Lisa pushed her sleeve up to her elbow and shoved her arm under Lisa Cody’s nose. Her arm was studded with pale brown lumps, gnarled and authentic.
“These,” said Lisa, “are tracks, man. Later for your tracks.”
Lisa Cody was beaten, but she didn’t have the sense to give up. She still sat beside Lisa at breakfast and Hall Meeting. She still waited in the phone booth for the call that didn’t come.
“I gotta get rid of her,” said Lisa.
“You’re mean,” Polly said.
“Fucking bitch,” said Lisa.
“Who?” asked Cynthia, Polly’s protector.
But Lisa didn’t bother to clarify.
One evening when the nurses walked the halls at dusk to turn on the lights that made our ward as bright and jarring as a penny arcade, they found every light bulb gone. Not broken, vanished.
We knew who’d done it.
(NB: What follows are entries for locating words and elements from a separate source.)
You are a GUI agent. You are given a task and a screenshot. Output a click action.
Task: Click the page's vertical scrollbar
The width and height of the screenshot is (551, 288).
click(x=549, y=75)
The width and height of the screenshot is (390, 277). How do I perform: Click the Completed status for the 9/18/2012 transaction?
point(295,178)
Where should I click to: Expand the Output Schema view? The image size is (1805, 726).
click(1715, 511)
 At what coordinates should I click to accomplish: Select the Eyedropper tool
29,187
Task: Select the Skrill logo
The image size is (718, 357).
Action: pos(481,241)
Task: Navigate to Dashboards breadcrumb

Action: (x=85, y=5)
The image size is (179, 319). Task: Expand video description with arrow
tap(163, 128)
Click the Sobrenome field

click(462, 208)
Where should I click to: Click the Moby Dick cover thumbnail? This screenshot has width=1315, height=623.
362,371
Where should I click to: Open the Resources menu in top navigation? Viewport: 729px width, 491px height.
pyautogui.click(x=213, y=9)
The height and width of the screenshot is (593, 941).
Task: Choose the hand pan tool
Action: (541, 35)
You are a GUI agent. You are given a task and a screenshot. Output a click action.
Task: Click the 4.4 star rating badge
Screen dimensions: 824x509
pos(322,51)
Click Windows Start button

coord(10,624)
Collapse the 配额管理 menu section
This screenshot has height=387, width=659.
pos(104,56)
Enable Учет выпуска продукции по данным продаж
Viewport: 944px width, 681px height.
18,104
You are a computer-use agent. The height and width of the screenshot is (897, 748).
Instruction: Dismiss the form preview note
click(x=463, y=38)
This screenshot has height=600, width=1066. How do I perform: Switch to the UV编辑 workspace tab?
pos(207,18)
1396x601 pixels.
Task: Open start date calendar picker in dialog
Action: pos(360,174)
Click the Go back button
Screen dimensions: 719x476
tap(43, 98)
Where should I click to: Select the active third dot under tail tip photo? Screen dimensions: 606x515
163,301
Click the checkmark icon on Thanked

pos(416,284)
The question was, Where had she put them? It was hard to search in the darkness. Even the light bulbs in our rooms were gone.
“Lisa has the true artistic temperament,” said Georgina.
“Just hunt,” said the head nurse. “Everybody hunt.”
Lisa sat out the hunt in the TV room.
It was Lisa Cody who found them, as she was meant to. She was probably planning to sit out the hunt as well, in the place that held memories of better days. She must have felt some resistance when she tried to fold the door back—there were dozens of light bulbs inside—but she persevered, just as she’d persevered with Lisa. The crunch and clatter brought us all scampering down to the phone booths.
“Broken,” said Lisa Cody.
Everyone asked Lisa how she
’d done it, but all she would say was, “I’ve got a long, skinny arm.”
Lisa Cody disappeared two days later. Somewhere between our ward and the cafeteria she slipped away. Nobody ever found her, though the search went on for more than a week.
“She couldn’t take this place,” said Lisa.
And though we listened for a trace of jealousy in her voice, we didn’t hear one.
Some months later, Lisa ran off again while she was being taken to a gynecology consult at the Mass. General: two days she managed this time. When she got back, she looked especially pleased with herself.
“I saw Lisa Cody,” she said.
“Oooh,” said Georgina. Polly shook her head.
“She’s a real junkie now,” said Lisa, smiling.
Checkmate
We were sitting on the floor in front of the nursing station having a smoke. We liked sitting there. We could keep an eye on the nurses that way.
“On five-minute checks it’s impossible,” said Georgina.
“I did it,” said Lisa Cody.
“Nah,” said the real Lisa. “You didn’t.” She had just started her campaign against Lisa Cody.
“On fifteen, I did it,” Lisa Cody amended.
“Maybe on fifteen,” said Lisa.
“Oh, fifteen’s easy,” said Georgina.
“Wade’s young,” said Lisa. “Fifteen would work.”
I hadn’t tried yet. Although my boyfriend had calmed down about my being in the hospital and come to visit me, the person on checks caught me giving him a blow job, and we’d been put on supervised visits. He wasn’t visiting anymore.
“They caught me,” I said. Everybody knew they’d caught me, but I kept mentioning it because it bothered me.
“Big deal,” said Lisa. “Fuck them.” She laughed. “Fuck them and fuck them.”
“I don’t think he could do it in fifteen minutes,” I said.
“No distractions. Right down to business,” said Georgina.
“Who’re you fucking anyhow?” Lisa asked Lisa Cody. Lisa Cody didn’t answer. “You’re not fucking anybody,” said Lisa.